Clouds of black dirt rolled across the plains of midwest America in the late 1920’s and the 1930’s, giving a generic name to the era, “the dirty thirties,” as well as “the dust bowl” to the affected land. PBS has publicized a Ken Burns’ documentary on that bleak time in our country’s history, and I have a personal story to add, told to me by my mother.

My parents were married in 1932, a brave and hopeful couple, living more on dreams than dollars. Although my father was employed in the insurance company begun by his father in Childress, Texas, before the “crash of 1929,” most of his income came from commissions, and insurance was considered a luxury by many people during those poor economic times. He was in charge of the branch office in Albuquerque.

The first child was born to the couple in 1934. My mother decided to visit her mother who lived in Amarillo. She was on a bus with her infant, about halfway through their journey east, when a cold wind picked up. Off in the distance was an unbelievable sight. In the sky, to the north, a huge black wall seemed to be approaching them.
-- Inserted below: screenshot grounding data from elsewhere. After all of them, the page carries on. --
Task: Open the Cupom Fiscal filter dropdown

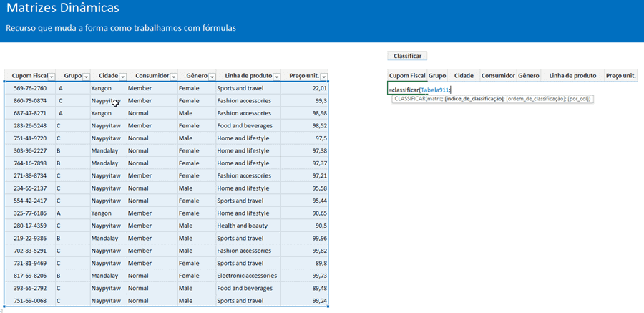Action: click(52, 77)
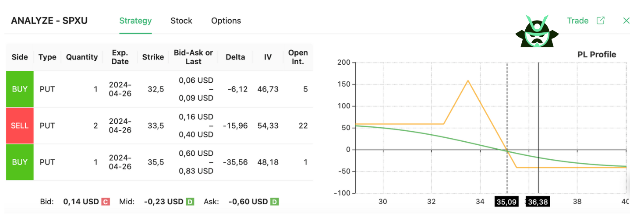Sort by the Strike column header
Image resolution: width=644 pixels, height=224 pixels.
click(153, 57)

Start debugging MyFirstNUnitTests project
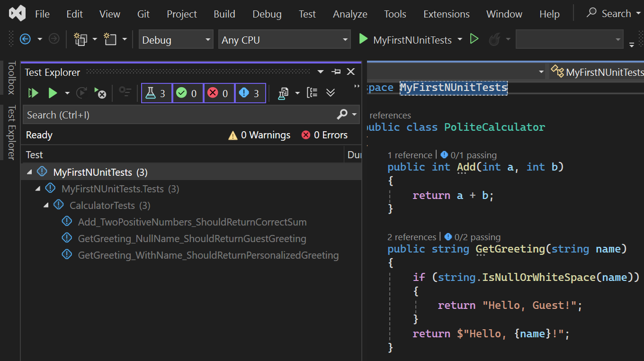pos(405,40)
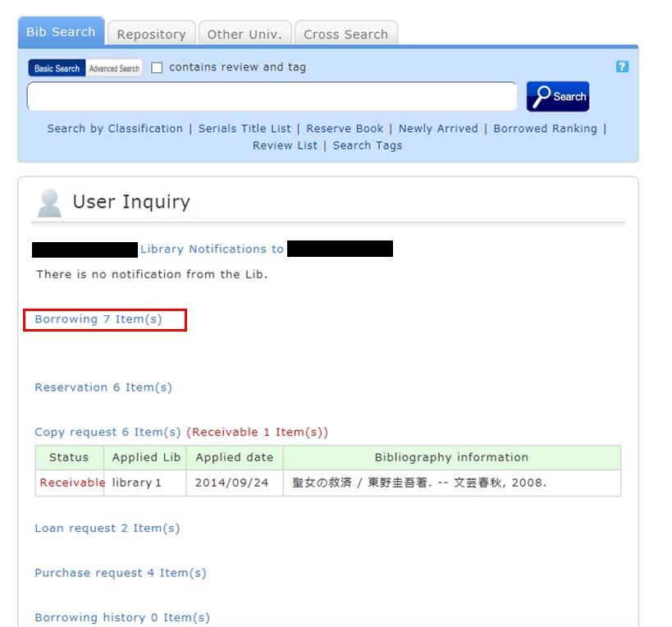Open Search by Classification link
Image resolution: width=672 pixels, height=627 pixels.
[115, 129]
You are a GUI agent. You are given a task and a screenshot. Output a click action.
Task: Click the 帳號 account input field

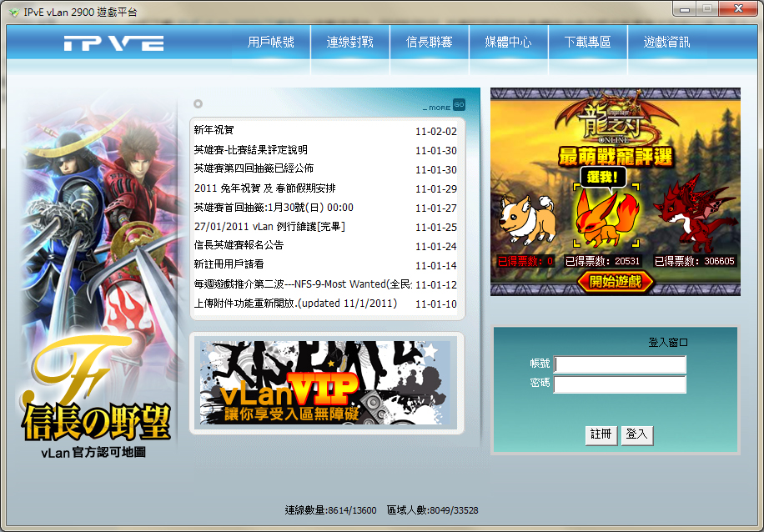pyautogui.click(x=620, y=364)
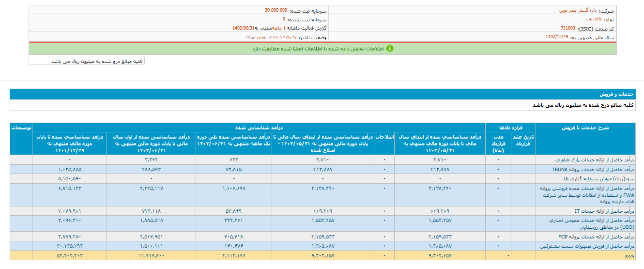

A wave of darkness, reaching from the ground, hundreds of feet into the sky, was rapidly rolling towards them. The driver pulled the bus off of the road and hurried down the aisle with a container of water, shouting an explanation and directions.

“It’s top-soil, comin’ fast, and here’s what you got to do. Dampen your handkerchiefs with this water and hold it over your nose and mouth, ‘else you’ll choke to death!” My mother was terrified, especially for her infant. She carefully dipped two handkerchiefs into the offered water and tied one across her baby’s face and the other across her own. Of course, the tiny infant was upset by the unusual circumstances and began crying. The anxious mother hugged him to her breast and tried to comfort the struggling child.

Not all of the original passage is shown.